# How to draw a surface in polar coordinates

I want to draw a figure in this post, but the result that I draw according to the following method is quite different from that in the post.

ParametricPlot3D[{r Cos[θ], r Sin[θ],
r^2*4 Mod[(1/r - θ/(2 π)),
1] (1 - Mod[(1/r - θ/(2 π)), 1])}, {θ, 0,
2 π}, {r, 0, 1}, PlotPoints -> 25, BoxRatios -> {1, 1, 1},
PlotRange -> {-1, 1}] How can I draw a graph which is basically the same as the above one?

## 2 Answers

The plots that you are trying to reproduce appear to use Plot3D rather than ParametricPlot3D

Clear["Global*"]

g[r_, θ_] := Module[
{t = Mod[1/r - θ/(2 π), 1]}, 4 t (1 - t)]
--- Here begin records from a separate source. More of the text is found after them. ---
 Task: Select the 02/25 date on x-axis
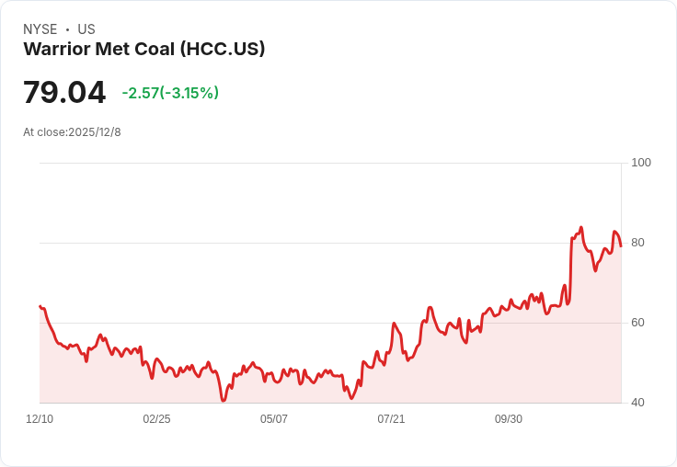point(156,418)
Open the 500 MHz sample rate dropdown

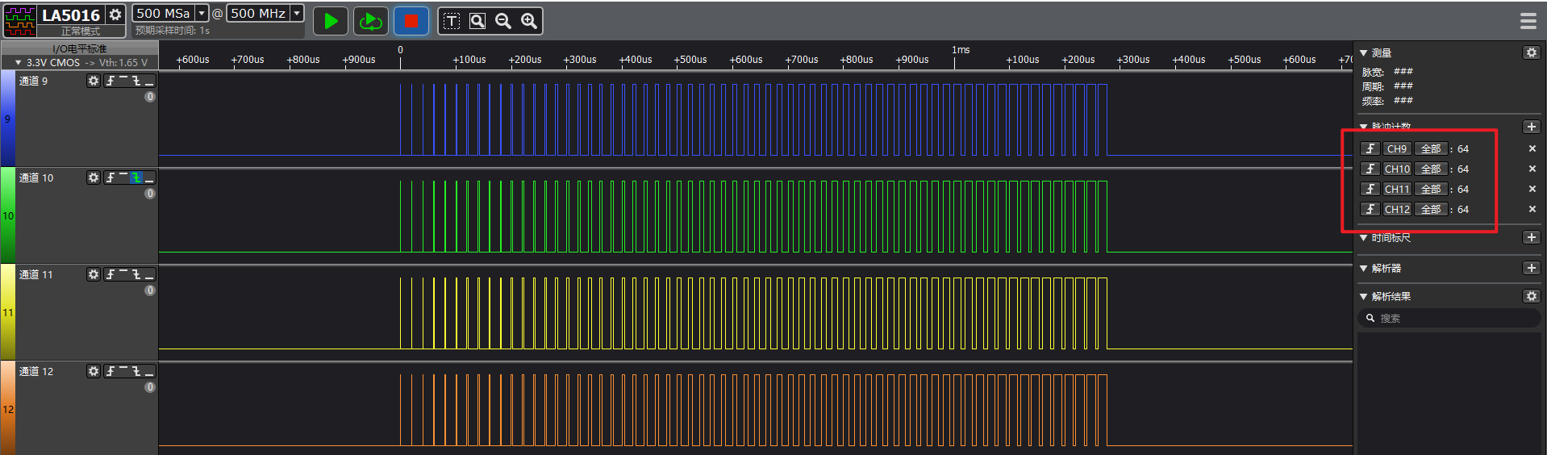297,13
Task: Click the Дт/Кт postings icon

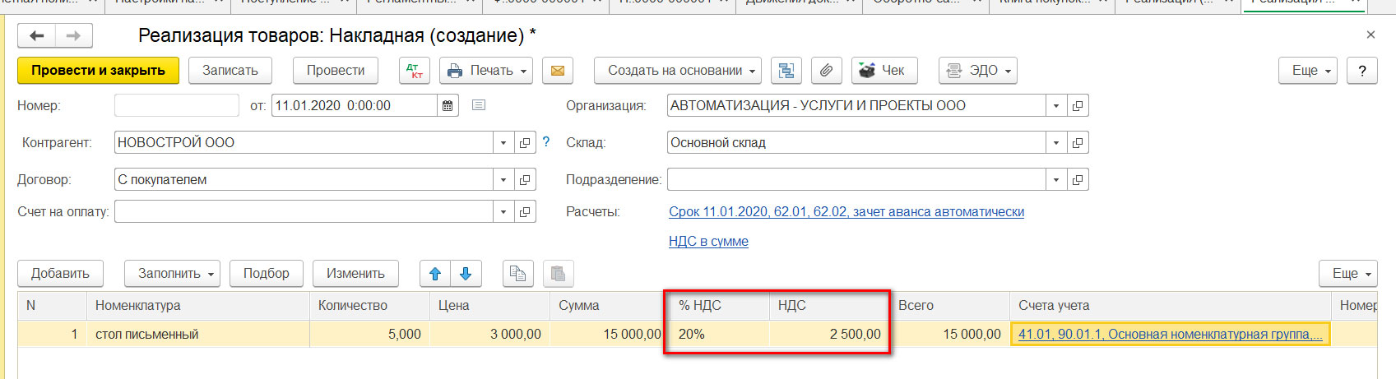Action: [415, 71]
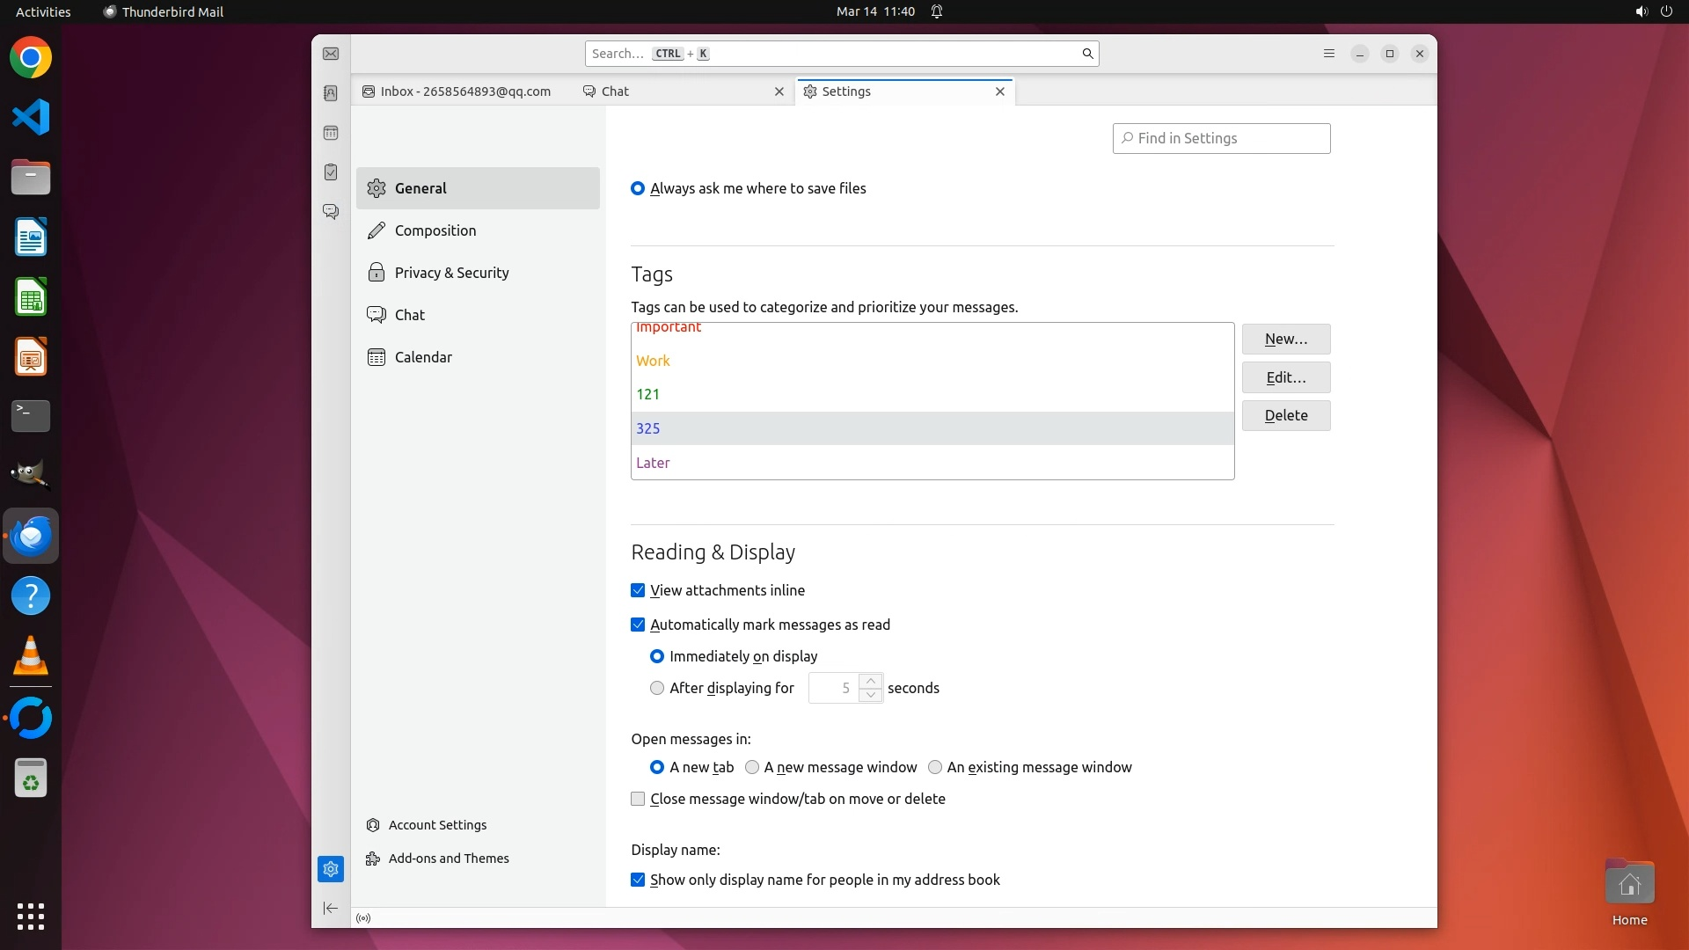Enable Close message window/tab on move
1689x950 pixels.
pos(638,800)
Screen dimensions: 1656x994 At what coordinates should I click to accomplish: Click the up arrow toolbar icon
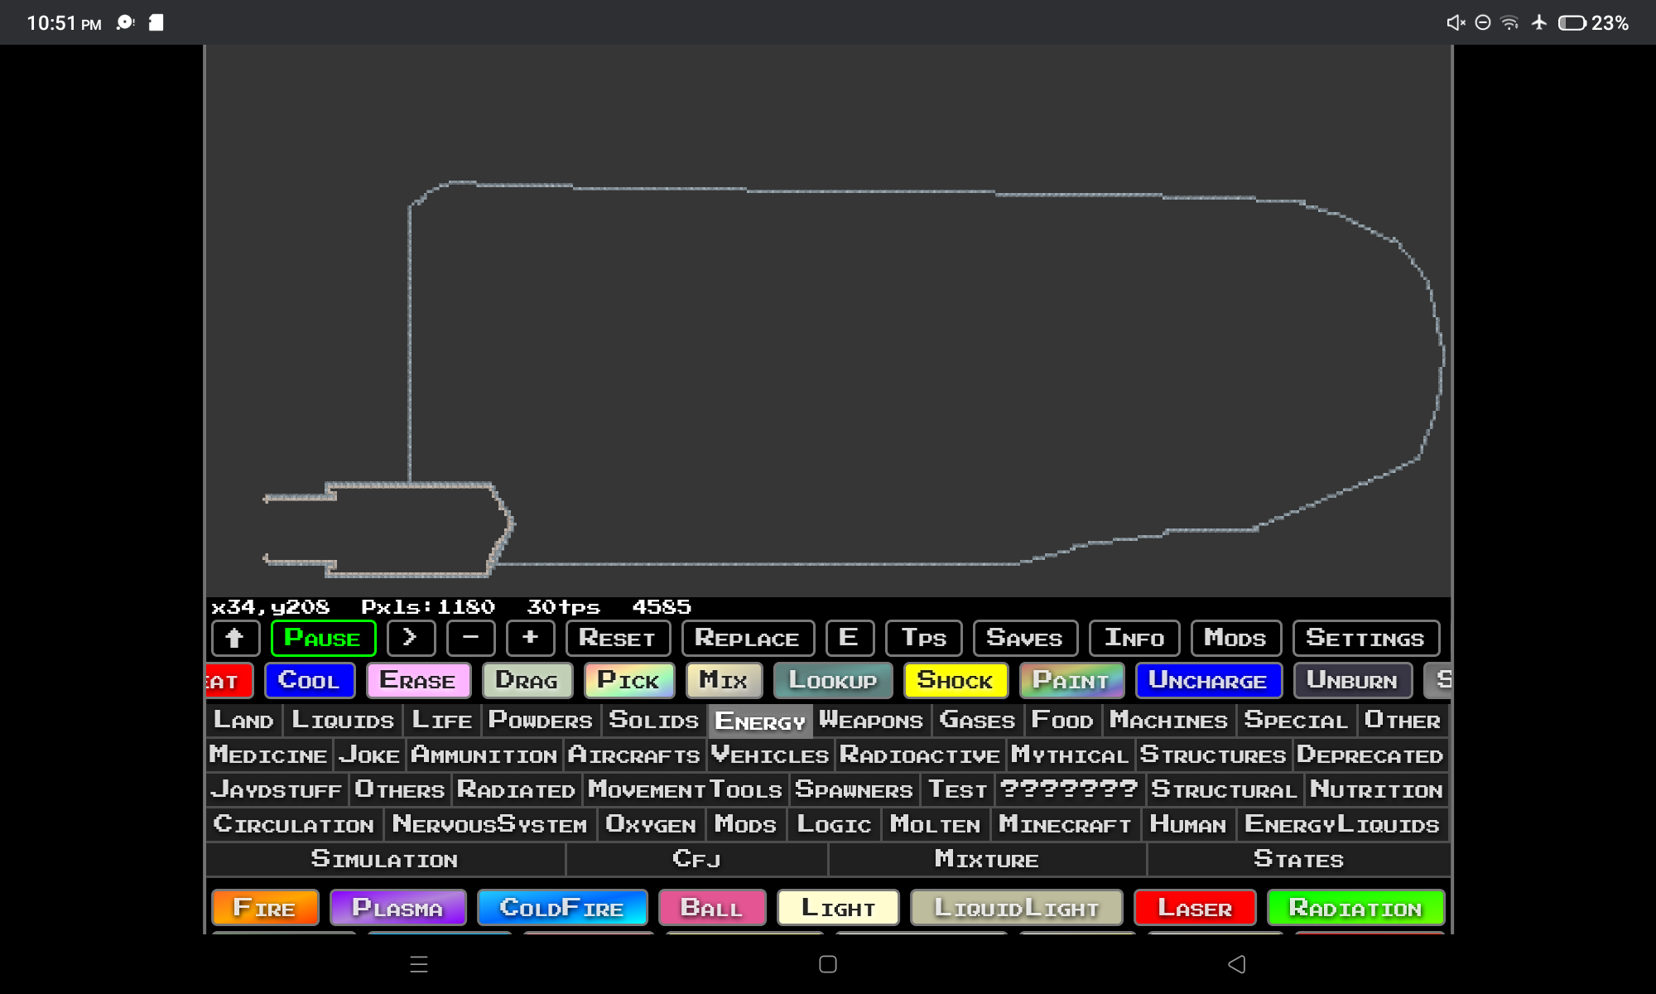[x=235, y=639]
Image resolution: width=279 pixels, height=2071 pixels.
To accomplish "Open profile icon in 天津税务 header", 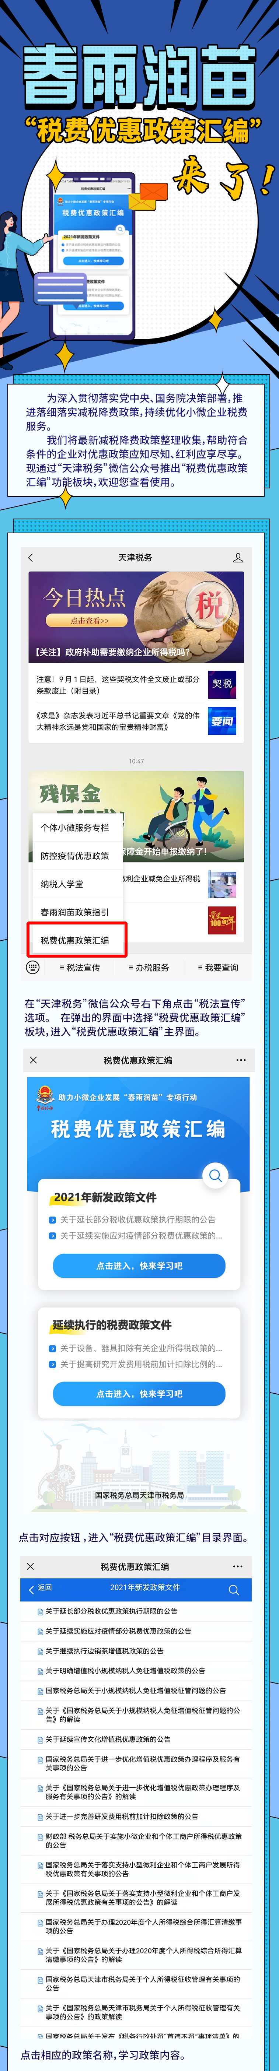I will pos(238,557).
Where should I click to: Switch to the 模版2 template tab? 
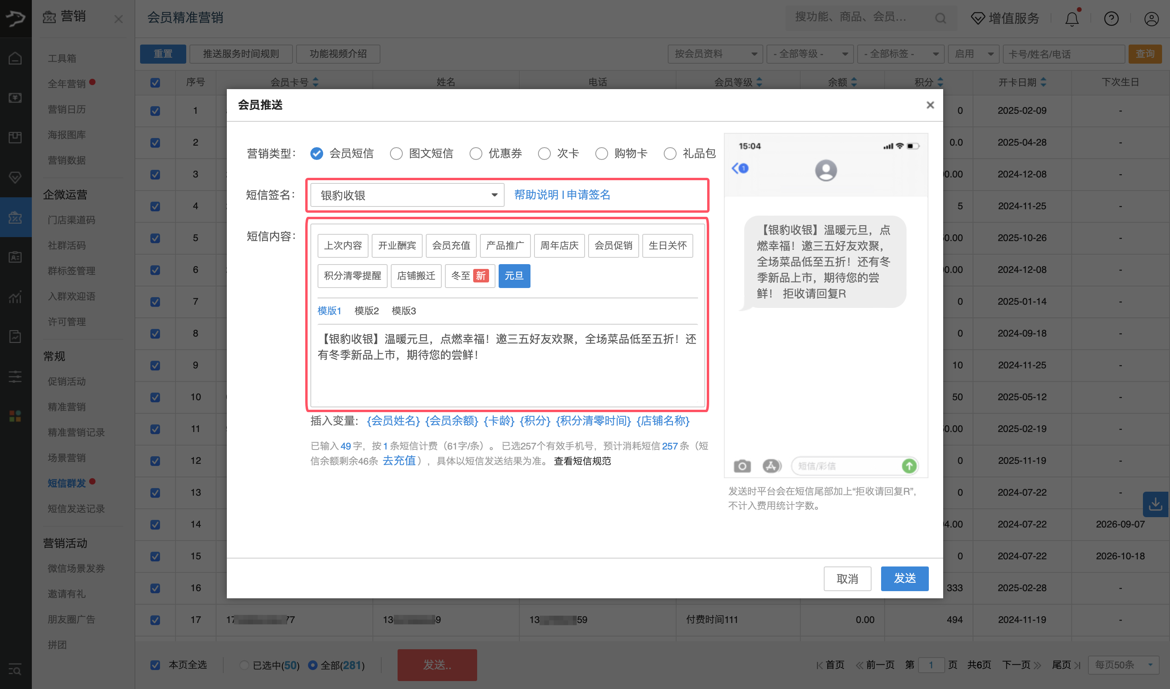(366, 311)
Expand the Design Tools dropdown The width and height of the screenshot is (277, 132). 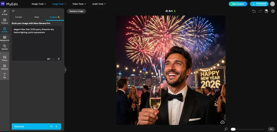tap(39, 4)
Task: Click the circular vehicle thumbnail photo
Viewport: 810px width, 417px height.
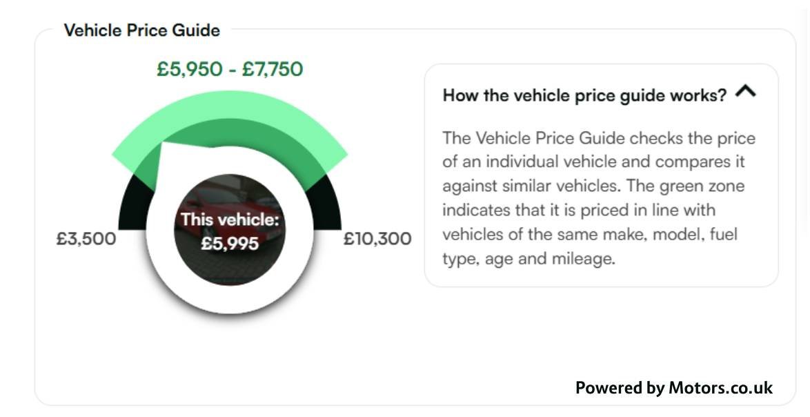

plt1 = With[{r = Sqrt[x^2 + y^2], θ = ArcTan[x, y]},
Plot3D[r^2*g[r, θ], {x, -1, 1}, {y, -1, 1},
PlotPoints -> 200,
PlotRange -> {{-1, 1}, {-1, 1}, {0, 1.9}},
Mesh -> None,
Exclusions -> None,
AxesLabel -> Automatic]];

plt2 = With[{r = Sqrt[x^2 + y^2], θ = ArcTan[x, y]},
Plot3D[g[r, θ], {x, -1, 1}, {y, -1, 1},
PlotPoints -> 200,
PlotStyle -> Opacity[0.75],
PlotRange -> {{-1, 1}, {-1, 1}, {0, 1}},
Mesh -> None,
Exclusions -> None,
AxesLabel -> Automatic]];

GraphicsRow[{plt1, plt2}] • PlotTheme -> "Classic" if you want the old school look. – flinty Jun 29 '20 at 12:43

Adding the following styling options gets you closer, but you will have to experiment to get your desired effect:

ParametricPlot3D[{r Cos[θ], r Sin[θ],
r^2*4 Mod[(1/r - θ/(2 π)),
1] (1 - Mod[(1/r - θ/(2 π)), 1])}, {θ, 0,
2 π}, {r, 0, 1}, PlotPoints -> 50, BoxRatios -> {1, 1, 1},
PlotRange -> {-1, 1}, Mesh -> 25,
MeshStyle -> Directive[Gray, Opacity[0.2]], PlotPoints -> 75,
PlotStyle -> Directive[LightBlue, Opacity[0.5]],
PerformanceGoal -> "Quality"]
`